Mr Aristide's doodlings of eight-headed monsters, a common voodoo symbol, led to many of Mr Garrison's later allegations. Then there were the nave paintings found on Mr Aristide's walls, some showing people being tortured and killed by what is known here as 'Pere Lebrun'. Pere Lebrun was the name of a former tyre manufacturer in Haiti, whose advertisements showed a smiling black face sticking his head through a tyre. In Haiti, the 'Pere Lebrun' paintings, like those of voodoo ceremonies that depict the biting off of chickens' heads and people in trances, are common. But Mr Aristide's collection was apparently what led to the allegations that he advocated what in South Africa is commonly known as 'necklacing'. Contrary to reports circulated in the US, Mr Aristide never mentioned 'Pere Lebrun' in a speech before the 1991 coup, although he did refer to 'that wonderful smell' - which could have been an abstract reference to the practice. His actual words have been non-violent.
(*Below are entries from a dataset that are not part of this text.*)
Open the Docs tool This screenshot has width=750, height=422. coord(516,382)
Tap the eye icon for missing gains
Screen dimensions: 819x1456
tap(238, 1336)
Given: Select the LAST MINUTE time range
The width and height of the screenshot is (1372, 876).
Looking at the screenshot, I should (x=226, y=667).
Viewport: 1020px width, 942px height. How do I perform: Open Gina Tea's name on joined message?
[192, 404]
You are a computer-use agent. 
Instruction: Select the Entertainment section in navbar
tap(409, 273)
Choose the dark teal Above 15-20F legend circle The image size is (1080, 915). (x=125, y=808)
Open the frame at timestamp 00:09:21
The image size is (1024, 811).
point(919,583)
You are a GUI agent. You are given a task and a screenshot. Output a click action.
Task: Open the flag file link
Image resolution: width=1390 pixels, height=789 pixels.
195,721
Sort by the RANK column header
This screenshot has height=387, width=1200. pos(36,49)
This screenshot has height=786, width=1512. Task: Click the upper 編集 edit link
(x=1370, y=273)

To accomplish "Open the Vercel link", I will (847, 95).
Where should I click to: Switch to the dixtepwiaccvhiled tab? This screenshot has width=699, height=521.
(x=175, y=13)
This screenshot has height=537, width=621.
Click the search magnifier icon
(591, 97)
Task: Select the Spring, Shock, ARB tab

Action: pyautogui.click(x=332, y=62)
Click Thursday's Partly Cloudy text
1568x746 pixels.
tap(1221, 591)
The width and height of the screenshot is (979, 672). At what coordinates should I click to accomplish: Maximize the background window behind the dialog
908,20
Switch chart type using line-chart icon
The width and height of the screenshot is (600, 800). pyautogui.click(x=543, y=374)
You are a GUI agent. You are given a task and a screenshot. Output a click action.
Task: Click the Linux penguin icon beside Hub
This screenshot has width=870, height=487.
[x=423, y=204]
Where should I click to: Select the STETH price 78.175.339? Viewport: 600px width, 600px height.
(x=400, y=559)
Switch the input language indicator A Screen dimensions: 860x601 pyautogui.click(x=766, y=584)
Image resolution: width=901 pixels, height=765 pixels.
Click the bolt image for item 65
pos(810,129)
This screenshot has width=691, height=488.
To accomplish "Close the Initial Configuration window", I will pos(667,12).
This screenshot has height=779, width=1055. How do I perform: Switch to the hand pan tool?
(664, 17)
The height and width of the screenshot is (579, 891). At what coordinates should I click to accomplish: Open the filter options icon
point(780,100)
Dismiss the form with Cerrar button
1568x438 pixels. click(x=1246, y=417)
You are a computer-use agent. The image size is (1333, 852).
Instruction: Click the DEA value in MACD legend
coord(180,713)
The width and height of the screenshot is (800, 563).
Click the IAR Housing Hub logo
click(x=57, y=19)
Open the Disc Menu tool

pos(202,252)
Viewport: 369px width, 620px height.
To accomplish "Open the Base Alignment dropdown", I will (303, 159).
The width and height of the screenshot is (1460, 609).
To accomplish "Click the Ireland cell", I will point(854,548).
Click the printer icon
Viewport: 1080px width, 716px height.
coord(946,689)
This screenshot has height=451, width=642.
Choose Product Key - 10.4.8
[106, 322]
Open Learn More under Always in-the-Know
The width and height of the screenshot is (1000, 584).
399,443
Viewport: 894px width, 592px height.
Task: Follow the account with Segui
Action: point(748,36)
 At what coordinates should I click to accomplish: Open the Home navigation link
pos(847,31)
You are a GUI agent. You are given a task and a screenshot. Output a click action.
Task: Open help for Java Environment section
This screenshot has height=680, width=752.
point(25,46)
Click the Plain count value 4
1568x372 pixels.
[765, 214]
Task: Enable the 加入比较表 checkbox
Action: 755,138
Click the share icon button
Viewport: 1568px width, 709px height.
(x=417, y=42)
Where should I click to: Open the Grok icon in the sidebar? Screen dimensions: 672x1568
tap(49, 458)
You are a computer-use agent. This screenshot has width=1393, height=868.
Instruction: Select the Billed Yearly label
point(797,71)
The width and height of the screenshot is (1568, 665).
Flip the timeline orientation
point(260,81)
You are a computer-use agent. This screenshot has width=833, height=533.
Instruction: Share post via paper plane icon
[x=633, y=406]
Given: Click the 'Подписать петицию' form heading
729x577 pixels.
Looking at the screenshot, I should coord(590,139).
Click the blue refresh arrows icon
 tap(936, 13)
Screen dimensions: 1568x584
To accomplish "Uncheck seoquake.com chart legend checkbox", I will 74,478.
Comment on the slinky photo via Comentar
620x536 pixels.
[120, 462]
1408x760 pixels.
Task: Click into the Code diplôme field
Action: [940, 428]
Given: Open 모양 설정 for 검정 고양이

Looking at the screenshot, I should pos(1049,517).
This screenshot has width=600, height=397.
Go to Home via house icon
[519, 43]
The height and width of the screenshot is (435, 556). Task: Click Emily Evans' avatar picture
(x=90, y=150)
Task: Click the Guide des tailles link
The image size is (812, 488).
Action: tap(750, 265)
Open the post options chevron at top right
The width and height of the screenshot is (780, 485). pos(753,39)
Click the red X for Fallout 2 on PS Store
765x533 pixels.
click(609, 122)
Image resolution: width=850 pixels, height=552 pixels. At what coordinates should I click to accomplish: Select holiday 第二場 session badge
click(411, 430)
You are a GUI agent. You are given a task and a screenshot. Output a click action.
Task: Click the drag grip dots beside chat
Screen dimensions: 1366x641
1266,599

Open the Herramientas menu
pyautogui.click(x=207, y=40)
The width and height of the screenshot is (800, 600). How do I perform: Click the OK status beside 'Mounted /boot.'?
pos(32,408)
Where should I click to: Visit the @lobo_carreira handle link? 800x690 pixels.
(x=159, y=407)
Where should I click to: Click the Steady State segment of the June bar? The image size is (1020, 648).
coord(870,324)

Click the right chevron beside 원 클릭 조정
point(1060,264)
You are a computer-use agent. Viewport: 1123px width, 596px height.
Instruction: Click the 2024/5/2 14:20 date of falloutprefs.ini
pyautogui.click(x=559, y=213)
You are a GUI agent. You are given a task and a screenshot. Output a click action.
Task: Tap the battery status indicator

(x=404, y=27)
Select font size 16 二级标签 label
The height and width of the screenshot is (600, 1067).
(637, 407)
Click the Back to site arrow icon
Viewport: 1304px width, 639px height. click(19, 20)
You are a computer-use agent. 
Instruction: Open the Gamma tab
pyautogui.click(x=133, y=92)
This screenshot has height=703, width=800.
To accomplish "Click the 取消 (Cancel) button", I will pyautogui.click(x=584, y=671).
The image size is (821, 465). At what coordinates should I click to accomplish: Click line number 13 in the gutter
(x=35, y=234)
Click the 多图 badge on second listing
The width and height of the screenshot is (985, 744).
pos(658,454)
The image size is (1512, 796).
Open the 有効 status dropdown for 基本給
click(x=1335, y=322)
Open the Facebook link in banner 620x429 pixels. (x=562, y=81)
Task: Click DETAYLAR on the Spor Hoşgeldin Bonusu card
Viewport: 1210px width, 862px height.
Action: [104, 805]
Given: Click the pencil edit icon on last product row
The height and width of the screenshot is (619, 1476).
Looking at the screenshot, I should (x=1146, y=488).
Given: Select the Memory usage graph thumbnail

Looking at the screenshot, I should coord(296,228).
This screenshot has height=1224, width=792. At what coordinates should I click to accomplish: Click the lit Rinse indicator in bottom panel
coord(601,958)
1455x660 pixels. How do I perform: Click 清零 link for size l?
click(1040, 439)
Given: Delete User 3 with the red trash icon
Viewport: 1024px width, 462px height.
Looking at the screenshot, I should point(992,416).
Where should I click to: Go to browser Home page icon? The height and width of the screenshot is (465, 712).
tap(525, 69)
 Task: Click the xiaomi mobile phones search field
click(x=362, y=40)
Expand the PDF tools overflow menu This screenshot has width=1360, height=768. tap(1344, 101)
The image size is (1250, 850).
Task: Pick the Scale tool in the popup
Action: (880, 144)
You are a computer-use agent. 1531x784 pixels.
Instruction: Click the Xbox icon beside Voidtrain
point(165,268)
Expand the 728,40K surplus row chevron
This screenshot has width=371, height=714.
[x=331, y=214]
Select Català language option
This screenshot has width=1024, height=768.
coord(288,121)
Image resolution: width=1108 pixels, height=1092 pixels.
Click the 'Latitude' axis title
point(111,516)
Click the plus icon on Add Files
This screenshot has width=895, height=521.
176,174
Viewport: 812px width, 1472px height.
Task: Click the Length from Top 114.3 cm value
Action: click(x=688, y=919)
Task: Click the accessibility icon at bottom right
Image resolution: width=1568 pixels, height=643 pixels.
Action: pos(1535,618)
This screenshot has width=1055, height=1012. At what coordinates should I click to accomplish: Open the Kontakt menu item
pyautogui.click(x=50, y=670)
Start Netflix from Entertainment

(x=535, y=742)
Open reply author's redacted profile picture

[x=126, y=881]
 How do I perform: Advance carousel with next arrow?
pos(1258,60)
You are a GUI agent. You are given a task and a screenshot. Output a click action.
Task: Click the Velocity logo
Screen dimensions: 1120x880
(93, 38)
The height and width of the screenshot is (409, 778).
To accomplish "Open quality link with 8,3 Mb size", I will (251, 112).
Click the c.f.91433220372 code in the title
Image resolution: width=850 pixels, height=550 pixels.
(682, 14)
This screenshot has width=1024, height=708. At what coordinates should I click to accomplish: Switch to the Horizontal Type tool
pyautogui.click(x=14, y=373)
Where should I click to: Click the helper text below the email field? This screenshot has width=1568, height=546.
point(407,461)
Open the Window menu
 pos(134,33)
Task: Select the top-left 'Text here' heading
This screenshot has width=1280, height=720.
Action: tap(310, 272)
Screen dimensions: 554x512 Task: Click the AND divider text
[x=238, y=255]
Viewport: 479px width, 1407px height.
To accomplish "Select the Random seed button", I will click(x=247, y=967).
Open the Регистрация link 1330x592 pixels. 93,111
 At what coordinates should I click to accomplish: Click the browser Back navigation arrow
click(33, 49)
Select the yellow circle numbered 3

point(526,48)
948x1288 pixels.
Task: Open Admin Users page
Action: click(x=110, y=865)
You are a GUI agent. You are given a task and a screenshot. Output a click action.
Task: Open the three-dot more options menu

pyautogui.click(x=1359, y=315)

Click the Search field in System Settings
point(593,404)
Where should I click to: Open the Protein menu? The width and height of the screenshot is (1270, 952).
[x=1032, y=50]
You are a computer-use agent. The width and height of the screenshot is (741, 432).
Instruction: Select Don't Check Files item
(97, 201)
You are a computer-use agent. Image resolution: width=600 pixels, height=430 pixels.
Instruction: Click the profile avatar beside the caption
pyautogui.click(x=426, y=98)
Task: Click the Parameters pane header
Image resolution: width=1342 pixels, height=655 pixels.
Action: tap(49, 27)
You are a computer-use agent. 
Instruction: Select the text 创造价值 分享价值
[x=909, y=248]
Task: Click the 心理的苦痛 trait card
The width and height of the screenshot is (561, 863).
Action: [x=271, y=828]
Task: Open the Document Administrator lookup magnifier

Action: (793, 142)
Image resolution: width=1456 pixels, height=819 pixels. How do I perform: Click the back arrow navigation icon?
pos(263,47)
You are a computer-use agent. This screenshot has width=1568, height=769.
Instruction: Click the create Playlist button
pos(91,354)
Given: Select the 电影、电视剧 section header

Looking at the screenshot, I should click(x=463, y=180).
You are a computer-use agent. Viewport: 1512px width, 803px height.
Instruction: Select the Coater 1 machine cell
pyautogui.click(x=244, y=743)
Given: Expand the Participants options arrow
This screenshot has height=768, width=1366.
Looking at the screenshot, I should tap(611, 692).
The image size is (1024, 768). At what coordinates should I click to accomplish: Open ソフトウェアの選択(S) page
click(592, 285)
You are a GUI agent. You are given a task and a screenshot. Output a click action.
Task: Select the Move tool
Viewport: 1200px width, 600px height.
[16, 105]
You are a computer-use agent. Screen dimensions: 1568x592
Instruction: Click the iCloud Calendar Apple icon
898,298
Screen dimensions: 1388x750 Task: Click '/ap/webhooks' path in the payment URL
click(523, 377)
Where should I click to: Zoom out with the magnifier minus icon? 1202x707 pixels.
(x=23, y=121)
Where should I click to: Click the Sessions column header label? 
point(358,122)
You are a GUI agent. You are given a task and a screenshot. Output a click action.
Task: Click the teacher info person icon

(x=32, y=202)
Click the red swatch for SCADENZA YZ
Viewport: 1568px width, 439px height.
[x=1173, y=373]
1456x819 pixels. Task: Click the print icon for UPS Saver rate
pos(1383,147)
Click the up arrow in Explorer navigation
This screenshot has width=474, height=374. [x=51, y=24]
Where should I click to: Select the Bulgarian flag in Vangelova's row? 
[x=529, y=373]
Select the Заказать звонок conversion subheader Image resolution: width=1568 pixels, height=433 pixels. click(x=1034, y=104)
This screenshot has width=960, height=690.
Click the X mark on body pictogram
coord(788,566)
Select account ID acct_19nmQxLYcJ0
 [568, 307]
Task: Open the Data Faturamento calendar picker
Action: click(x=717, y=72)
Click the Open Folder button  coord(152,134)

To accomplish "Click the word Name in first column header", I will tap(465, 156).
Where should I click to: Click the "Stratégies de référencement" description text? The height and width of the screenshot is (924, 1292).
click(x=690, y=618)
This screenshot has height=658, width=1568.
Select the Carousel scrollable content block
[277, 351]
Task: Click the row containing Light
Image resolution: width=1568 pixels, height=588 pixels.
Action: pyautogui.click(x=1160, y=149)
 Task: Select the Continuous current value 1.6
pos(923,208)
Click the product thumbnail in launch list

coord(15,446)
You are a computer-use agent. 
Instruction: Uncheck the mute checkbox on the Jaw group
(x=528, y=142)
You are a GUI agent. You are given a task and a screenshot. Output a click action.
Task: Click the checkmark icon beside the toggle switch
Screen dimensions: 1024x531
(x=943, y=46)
Mr Garrison also keeps the paintings in his Los Angeles collection, along with Mr Aristide's pyjama top, which he claims is of a voodoo design. The fact that his own military and police bosses practise voodoo as much, if not more, than the next man, Mr Garrison apparently considers irrelevant. Michel Francois, the Port-au- Prince police chief, recently visited a renowned hougan (a voodoo priest) called Dieupere and sacrificed a bull in an eerie night ceremony, according to witnesses. Colonel Francois was apparently invoking the help of voodoo spirits in his face-off with Mr Clinton.

Along with General Cedras, Colonel Francois was supposed to step down and allow Mr Aristide to return by 30 October under the UN-brokered Governor's Island agreement.

Mr Garrison has also made much of Mr Aristide's medicine cabinet, whose contents he keeps in a box at military HQ and claims back up the allegations over the President's mental health. But those who have seen them say the medicine bottles appear designed for a man with heart trouble rather than mental problems.

Nevertheless, Mr Garrison's one-man campaign may have tipped the balance in the US as Mr Clinton kept US marines on alert for a possible intervention. While ostensibly continuing to back the exiled President and his return, US officials began using phrases such as a 'weird, flaky guy' and Mr Clinton himself made a faux pas when, in an attempt to back Mr Aristide, he said: 'Look at the alternatives.'

Mr Garrison has also accused Canada's ambassador to Haiti of having irregular links to the Libyan leader, Colonel Muammar Gaddafi. One wonders if it is his influence at work when virtually every Haitian official who is attacking opponents raises some alleged connection to Col Gaddafi.

A US cameraman, waiting to film an interview with General Cedras last week at military headquarters, was idly twiddling a small automatic camera. 'He took your picture,' said a Haitian woman who appeared to have a close relationship with Mr Garrison. The cameraman had not. But the Canadian 'friend of Haiti' ripped out and exposed the roll, saying: 'A man could die for this.' At the cameraman's insistence, he replaced the film with a fresh roll.